To Infinity War and beyond: are we in danger of Avengers fatigue?

James Cameron has warned against unnecessary superhero sequels, as a new Marvel film opens – does he have a point?
  
  

Danai Gurira, Chadwick Boseman, Chris Evans, Scarlet Johansson and Sebastian Stan in Avengers: Infinity War.
Danai Gurira, Chadwick Boseman, Chris Evans, Scarlet Johansson and Sebastian Stan in Avengers: Infinity War. Photograph: Chuck Zlotnick/AP

On the surface it’s pretty rich for James Cameron to complain, as he did over the weekend, about Avengers fatigue, given that it now appears to be his one true goal to bury us in so many unnecessary Avatar sequels that we all end up gagging on them, begging for even the merest shred of leniency.

But then again, maybe the man has a point. You could argue that his description of the Marvel oeuvre as “hyper-gonadal males without families doing death-defying things for two hours and wrecking cities in the process” isn’t entirely accurate. You could even argue that, a decade from now when the world’s oceans are clogged to bursting point with discarded Avatar 3 lunchboxes, we might find ourselves yearning for a return to the glory days of Iron Man 2. But, nevertheless, something rings true.

Specifically, it rings true right now. Avengers: Infinity War is days away, and it’s a near-certainty that it’ll break box office records all over the place. Along with a sequel due next year, the film is being sold as the culmination of a decade-long storyline that started all the way back with the first Iron Man film. If you watch Infinity War Parts 1 and 2, you’re going to watch the end of something. A sense of finality roars through the marketing, with the heavy suggestion that characters we’ve become familiar with will wind up dead.

And, if that really was the end, that would be terrific. If these Avengers films marked the definitive end of the Marvel Cinematic Universe – if they were a great big full stop that tied everything up into a perfect satisfying bow – then it’d really be worth getting excited about. But they won’t be a full stop. They’ll be a comma, followed by more of the same.

This is where Avengers fatigue might kick in. Because rebuilding the cinematic universe after the events of Infinity War and its follow-up means making more origin stories. And, dear God, origin stories are the absolute living worst.

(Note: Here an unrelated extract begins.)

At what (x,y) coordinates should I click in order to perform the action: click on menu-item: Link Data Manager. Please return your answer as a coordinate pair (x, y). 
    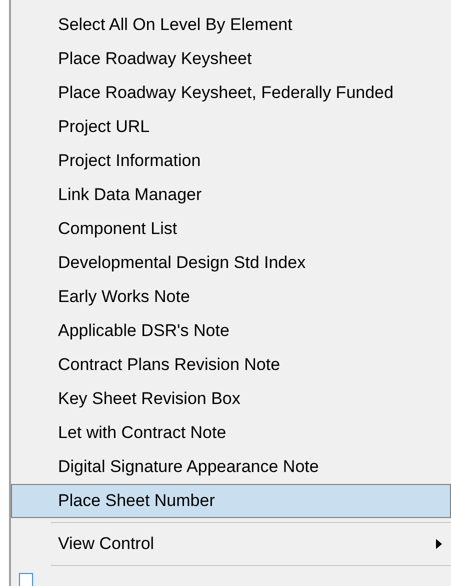
    Looking at the image, I should click on (231, 195).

To my mind, two of the least successful Marvel films have been Ant-Man and Doctor Strange. And this is because we’ve had to go through the tedious cookie-cutter rigmarole of learning who these people are and how they came to get their skills. In a two-hour movie, at least a third of it is going to be handed over to pleasantries, and that can really punch a hole in your enjoyment. And we’ve got to go through this all over again with Captain Marvel, and lord knows how many other post-Infinity War films featuring new heroes. It’s wearying.

Happily, there are ways around it. Captain America: Civil War was smart enough to act as a soft origin story for Black Panther, using a handful of well-placed scenes to introduce the character among the melee of the rest of the film, so that when Black Panther proper came out, we were already more or less up to speed.

Better yet was what Marvel did with Spider-Man: Homecoming. That film was smart enough to realise that we’ve already been clattered over the head with Peter Parker’s origin story countless times before. There was no spider bite. No Uncle Ben. No lectures about power and responsibility. Instead, we were just flung into a fast, fun, goofy movie. And, as a result, Homecoming ranks as one of Marvel’s best.

Marvel would do well to remember this once all the 20th Century Fox properties land in its lap. We won’t want another retelling of how the Fantastic Four got their powers, or the history of enmity between Magneto and Professor X. That stuff has already been done to death. Instead, they should just hit the ground running. Start all the films in act two. We can catch up. We’ve had a decade of learning how this works.

If Marvel can do this after Infinity Wars 1 and 2, it might be able to stave off James Cameron’s dark warnings of fatigue. If it doesn’t, and we have to start all over again from the beginning, then there’ll be trouble. Not that we won’t watch the new Marvel films, of course. Given the choice of that or a glut of Avatar sequels, it’s an easy choice.